------ The input ------

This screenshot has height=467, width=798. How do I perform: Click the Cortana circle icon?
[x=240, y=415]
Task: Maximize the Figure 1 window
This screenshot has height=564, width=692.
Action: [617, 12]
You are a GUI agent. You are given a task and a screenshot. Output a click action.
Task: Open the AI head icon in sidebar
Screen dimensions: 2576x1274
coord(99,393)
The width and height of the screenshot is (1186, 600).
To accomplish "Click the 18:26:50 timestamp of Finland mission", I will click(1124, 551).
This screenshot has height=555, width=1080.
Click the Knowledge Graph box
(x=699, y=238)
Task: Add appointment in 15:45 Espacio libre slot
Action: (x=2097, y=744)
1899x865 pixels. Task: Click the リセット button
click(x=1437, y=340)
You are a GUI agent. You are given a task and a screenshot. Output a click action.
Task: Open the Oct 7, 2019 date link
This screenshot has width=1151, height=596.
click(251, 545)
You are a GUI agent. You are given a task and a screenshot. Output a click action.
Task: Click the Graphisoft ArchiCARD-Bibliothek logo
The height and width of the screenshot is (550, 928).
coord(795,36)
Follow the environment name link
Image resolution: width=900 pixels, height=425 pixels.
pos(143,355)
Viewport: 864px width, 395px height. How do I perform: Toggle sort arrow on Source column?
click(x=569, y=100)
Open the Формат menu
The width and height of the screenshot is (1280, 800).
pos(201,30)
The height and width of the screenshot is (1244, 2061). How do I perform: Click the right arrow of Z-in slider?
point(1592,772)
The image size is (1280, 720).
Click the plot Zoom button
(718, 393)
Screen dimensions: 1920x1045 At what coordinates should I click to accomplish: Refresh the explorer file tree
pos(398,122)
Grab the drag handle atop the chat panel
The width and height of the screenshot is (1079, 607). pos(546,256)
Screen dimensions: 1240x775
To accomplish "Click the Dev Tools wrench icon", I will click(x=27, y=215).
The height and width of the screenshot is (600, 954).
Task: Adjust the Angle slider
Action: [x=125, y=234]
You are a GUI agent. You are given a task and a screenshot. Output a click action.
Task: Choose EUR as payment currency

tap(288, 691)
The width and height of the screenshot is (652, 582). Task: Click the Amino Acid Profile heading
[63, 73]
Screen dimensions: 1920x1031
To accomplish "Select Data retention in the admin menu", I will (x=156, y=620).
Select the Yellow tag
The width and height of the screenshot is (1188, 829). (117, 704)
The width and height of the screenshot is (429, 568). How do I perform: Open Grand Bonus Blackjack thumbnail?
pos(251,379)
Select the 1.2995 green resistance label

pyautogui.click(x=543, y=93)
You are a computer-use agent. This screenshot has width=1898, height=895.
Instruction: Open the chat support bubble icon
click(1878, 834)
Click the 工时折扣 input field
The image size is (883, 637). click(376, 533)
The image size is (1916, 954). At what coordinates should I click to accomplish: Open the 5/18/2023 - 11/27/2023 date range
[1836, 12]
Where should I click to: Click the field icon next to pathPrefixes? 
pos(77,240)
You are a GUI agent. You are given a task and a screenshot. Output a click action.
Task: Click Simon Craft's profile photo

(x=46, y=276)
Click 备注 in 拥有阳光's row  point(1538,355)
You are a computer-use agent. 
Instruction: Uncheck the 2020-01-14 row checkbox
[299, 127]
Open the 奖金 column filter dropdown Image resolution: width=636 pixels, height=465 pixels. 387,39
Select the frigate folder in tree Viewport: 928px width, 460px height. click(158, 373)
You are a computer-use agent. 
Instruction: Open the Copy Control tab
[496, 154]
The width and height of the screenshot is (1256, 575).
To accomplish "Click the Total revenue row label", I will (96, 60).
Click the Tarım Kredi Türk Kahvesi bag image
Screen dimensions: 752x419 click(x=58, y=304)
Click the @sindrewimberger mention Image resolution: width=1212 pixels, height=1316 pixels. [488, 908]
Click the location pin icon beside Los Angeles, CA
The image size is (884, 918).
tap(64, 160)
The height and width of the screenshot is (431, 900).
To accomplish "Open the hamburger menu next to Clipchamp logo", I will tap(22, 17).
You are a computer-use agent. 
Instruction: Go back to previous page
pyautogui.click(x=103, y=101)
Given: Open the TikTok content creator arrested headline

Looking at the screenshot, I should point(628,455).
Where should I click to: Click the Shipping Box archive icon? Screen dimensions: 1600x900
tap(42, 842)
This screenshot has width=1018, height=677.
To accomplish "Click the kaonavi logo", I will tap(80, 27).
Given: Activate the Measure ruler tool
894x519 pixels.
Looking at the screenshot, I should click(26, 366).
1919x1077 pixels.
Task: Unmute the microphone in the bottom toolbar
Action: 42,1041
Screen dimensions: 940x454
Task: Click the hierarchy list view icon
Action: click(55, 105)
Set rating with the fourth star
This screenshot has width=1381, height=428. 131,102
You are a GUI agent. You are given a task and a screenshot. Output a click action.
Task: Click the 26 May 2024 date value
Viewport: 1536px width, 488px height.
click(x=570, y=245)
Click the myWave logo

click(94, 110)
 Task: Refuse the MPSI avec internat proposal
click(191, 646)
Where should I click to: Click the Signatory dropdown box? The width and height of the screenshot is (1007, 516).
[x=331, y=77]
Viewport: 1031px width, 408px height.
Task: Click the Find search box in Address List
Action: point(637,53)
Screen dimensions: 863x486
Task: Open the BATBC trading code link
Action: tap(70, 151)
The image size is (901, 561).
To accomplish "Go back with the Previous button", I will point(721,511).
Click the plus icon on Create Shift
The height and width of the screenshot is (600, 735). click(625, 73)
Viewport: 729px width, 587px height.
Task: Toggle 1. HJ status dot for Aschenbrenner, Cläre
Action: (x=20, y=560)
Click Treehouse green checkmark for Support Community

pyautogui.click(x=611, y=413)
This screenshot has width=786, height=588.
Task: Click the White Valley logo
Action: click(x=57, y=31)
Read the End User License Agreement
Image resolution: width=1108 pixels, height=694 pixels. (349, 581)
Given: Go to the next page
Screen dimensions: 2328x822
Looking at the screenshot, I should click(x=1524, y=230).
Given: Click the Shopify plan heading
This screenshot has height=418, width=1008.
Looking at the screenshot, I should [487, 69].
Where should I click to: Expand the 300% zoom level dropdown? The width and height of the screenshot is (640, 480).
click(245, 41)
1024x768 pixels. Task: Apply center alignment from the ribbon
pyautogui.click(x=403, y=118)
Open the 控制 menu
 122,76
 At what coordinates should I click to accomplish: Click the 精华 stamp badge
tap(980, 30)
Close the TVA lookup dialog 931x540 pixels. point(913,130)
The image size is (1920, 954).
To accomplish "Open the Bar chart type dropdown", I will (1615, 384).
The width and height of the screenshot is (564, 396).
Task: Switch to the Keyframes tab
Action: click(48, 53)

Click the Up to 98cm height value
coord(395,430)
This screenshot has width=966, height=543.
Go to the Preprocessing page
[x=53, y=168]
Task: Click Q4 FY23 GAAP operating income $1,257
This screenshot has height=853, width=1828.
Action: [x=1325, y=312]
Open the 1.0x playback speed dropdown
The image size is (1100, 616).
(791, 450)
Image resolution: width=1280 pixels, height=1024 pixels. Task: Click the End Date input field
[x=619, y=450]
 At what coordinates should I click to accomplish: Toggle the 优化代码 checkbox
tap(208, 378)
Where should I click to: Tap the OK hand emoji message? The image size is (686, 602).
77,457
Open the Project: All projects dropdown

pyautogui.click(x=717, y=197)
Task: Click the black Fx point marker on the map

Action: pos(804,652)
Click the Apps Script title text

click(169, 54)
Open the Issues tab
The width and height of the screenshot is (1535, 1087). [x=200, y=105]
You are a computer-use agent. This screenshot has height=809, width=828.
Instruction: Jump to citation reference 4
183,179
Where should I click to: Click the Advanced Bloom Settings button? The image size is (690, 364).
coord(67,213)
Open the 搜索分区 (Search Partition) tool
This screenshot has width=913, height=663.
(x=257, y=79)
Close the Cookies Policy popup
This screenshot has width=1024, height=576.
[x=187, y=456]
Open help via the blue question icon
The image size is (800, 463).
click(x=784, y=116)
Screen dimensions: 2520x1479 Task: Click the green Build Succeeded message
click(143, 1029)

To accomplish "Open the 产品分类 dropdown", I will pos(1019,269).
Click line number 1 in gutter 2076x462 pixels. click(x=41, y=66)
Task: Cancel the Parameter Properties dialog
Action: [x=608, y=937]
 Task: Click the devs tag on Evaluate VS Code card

------

• **What is needed**
Give back, word for word, only the lines above from the line holding "Where should I click to: Click the Shipping" to the line holding "Given: Activate the Measure ruler tool", both included.

• **Task response**
Where should I click to: Click the Shipping Box archive icon? Screen dimensions: 1600x900
tap(42, 842)
This screenshot has width=1018, height=677.
To accomplish "Click the kaonavi logo", I will tap(80, 27).
Given: Activate the Measure ruler tool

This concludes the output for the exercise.